Carcere, l’appello da Rebibbia: mancano i medici

Lettera dalla redazione del giornale carcerario “Non tutti sanno” alle istituzioni. Tra il 60 e l’80% dei detenuti soffre almeno di una patologia; necessaria la prevenzione

«Caro dottore, cara dottoressa…»: comincia così l’appello rivolto ai medici e agli operatori sanitari che lavorano nelle carceri – e con essi a tutte le autorità sanitarie e carcerarie – sottoscritta dalla redazione del giornale carcerario di Rebibbia “Non tutti sanno” che sottolinea l’importanza della loro presenza e competenza per la salute e la dignità delle persone detenute. L’appello spiega come, nonostante le difficoltà del Sistema sanitario nazionale, la sanità pubblica sia l’unica opzione per i detenuti e quindi ogni ritardo, ogni mancanza, per loro non è aggirabile ed è una ulteriore sofferenza. «Siamo cittadini che hanno sbagliato e che per questo stanno scontando la loro condanna in una casa di reclusione, ma non per questo abbiamo perso il diritto alla salute e alla dignità di persona».
- - - - -
CONSEGNA 1:
Secondo l'articolo sull'appello da Rebibbia, quale percentuale di detenuti soffre di almeno una patologia?
CONSEGNA 2:
Scrivi il seguito dell'articolo sull'appello da Rebibbia, riprendendo dopo l'ultima frase riportata.
I dati non hanno alcun legame con l'articolo sull'appello da Rebibbia.
- - - - -
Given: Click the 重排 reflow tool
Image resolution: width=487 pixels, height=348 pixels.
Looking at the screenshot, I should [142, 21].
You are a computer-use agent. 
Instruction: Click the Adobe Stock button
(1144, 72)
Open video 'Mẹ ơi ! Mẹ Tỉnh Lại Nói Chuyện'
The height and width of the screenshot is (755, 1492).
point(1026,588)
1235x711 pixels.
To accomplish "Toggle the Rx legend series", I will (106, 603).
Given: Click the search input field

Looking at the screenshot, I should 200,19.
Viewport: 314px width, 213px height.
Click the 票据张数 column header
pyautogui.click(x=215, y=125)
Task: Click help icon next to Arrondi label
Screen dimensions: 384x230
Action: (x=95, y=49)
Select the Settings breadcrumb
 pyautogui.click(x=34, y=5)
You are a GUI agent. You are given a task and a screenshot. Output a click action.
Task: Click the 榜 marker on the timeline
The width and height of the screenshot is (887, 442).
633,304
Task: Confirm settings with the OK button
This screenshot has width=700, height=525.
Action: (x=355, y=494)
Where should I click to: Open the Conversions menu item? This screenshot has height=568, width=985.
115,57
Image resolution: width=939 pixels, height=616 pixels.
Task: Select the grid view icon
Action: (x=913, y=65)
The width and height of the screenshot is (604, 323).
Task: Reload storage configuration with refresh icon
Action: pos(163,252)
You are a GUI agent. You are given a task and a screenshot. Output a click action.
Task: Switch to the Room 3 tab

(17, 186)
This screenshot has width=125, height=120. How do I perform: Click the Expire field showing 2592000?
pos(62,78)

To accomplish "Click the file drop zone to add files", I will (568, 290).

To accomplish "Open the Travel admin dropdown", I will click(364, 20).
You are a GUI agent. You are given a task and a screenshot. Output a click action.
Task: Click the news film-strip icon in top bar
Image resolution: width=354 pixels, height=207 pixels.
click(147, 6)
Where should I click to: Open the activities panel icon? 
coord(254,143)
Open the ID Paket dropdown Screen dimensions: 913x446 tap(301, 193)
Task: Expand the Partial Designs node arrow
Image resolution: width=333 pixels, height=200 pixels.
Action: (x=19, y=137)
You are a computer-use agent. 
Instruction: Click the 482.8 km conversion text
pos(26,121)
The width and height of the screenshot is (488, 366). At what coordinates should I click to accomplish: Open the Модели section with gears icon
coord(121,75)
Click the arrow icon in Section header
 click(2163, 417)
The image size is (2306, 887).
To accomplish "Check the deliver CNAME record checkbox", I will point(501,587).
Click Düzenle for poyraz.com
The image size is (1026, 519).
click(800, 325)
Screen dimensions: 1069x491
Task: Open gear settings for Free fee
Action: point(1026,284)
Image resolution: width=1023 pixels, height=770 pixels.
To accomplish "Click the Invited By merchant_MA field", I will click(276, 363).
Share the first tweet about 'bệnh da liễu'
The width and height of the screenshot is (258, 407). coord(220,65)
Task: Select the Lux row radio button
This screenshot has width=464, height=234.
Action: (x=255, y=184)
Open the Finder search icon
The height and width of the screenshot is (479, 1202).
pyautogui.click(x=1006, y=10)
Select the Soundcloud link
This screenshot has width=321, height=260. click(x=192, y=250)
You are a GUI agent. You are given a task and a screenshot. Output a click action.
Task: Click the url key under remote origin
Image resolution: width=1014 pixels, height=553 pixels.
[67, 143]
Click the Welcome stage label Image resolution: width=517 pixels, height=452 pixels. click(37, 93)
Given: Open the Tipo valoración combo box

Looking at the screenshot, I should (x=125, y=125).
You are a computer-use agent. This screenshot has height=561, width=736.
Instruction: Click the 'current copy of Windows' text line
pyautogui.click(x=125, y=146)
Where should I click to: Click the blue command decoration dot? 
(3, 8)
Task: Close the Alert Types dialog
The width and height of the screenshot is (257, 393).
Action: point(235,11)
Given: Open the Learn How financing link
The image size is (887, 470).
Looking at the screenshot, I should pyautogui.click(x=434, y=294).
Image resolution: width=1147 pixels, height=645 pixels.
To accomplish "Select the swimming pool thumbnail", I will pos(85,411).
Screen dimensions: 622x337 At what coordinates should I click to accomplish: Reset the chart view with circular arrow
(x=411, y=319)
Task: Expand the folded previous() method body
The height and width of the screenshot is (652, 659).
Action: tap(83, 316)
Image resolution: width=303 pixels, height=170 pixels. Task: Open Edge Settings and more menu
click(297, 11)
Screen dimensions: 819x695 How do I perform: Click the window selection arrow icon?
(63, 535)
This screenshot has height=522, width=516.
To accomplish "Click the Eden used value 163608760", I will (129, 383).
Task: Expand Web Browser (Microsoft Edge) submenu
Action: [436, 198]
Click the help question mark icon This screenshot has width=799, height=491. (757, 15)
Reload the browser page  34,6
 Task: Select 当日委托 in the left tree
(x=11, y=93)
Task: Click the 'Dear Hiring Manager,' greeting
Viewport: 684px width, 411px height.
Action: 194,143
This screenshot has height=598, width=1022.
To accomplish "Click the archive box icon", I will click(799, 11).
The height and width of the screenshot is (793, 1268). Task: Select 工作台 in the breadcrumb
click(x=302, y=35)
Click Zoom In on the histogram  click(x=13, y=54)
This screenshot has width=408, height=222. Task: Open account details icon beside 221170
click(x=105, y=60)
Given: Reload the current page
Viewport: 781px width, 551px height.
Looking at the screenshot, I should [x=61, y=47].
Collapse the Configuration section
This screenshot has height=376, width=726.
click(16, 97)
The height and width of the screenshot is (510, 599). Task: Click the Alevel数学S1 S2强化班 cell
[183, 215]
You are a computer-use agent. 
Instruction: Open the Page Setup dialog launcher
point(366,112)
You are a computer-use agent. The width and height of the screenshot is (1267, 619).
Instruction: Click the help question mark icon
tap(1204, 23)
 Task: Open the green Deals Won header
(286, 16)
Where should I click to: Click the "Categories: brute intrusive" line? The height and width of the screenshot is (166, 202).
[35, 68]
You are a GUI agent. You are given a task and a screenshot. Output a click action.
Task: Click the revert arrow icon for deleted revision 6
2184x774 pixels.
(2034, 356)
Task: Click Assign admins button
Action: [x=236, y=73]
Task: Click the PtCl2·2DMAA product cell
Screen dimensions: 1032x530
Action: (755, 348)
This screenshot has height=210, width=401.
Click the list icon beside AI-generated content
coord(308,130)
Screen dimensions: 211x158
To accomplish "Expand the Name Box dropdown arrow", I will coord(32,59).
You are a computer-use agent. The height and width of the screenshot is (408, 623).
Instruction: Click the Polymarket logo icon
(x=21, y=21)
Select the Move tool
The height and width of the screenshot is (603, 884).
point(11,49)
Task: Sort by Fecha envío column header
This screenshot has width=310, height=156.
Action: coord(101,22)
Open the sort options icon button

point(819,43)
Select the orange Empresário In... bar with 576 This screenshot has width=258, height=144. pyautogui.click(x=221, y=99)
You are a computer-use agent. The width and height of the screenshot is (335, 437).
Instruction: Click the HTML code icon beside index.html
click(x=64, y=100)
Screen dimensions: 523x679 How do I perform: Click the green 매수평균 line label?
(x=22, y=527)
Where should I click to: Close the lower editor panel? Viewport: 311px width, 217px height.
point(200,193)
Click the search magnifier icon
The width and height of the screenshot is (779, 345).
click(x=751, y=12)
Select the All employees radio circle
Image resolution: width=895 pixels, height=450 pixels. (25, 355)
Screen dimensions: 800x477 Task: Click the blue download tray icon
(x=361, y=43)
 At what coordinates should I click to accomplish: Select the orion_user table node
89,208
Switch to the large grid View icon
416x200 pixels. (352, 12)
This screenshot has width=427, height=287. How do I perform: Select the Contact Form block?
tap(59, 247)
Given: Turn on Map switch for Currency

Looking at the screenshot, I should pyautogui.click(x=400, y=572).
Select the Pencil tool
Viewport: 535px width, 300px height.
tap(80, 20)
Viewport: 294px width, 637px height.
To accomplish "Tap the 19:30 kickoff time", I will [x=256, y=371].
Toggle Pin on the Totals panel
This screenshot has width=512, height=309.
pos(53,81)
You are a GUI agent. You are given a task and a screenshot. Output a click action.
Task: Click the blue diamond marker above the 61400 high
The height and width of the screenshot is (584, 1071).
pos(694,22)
- - - - -
RISPOSTA ATTESA 1:
Tra il 60 e l'80%.

RISPOSTA ATTESA 2:
Nell’appello i detenuti lamentano la crescente carenza di medici e specialisti nelle carceri, a causa di pensionamenti non sostituiti e bandi deserti. Il testo evidenzia i molteplici problemi di salute affrontati dai detenuti, compresi quelli legati al disagio psicologico, all’attività fisica limitata, alla cattiva alimentazione e alla promiscuità: «Di carcere ci si ammala – dice il testo -. Uno studio recente attesta che una percentuale compresa tra il 60 e l’80% della popolazione detenuta è affetta da almeno una patologia. Voi lo sapete bene, meno l’opinione pubblica. C’è il disagio psicologico legato alla carcerazione che riguarda la stragrande maggioranza dei reclusi e che oltretutto abbassa le difese immunitarie, quando non sfocia in più gravi problemi di carattere psichiatrico», spiegano ancora. Nell’appello si rammenta che una maggiore prevenzione è necessaria, poiché le cure arrivano spesso quando la situazione clinica è già grave.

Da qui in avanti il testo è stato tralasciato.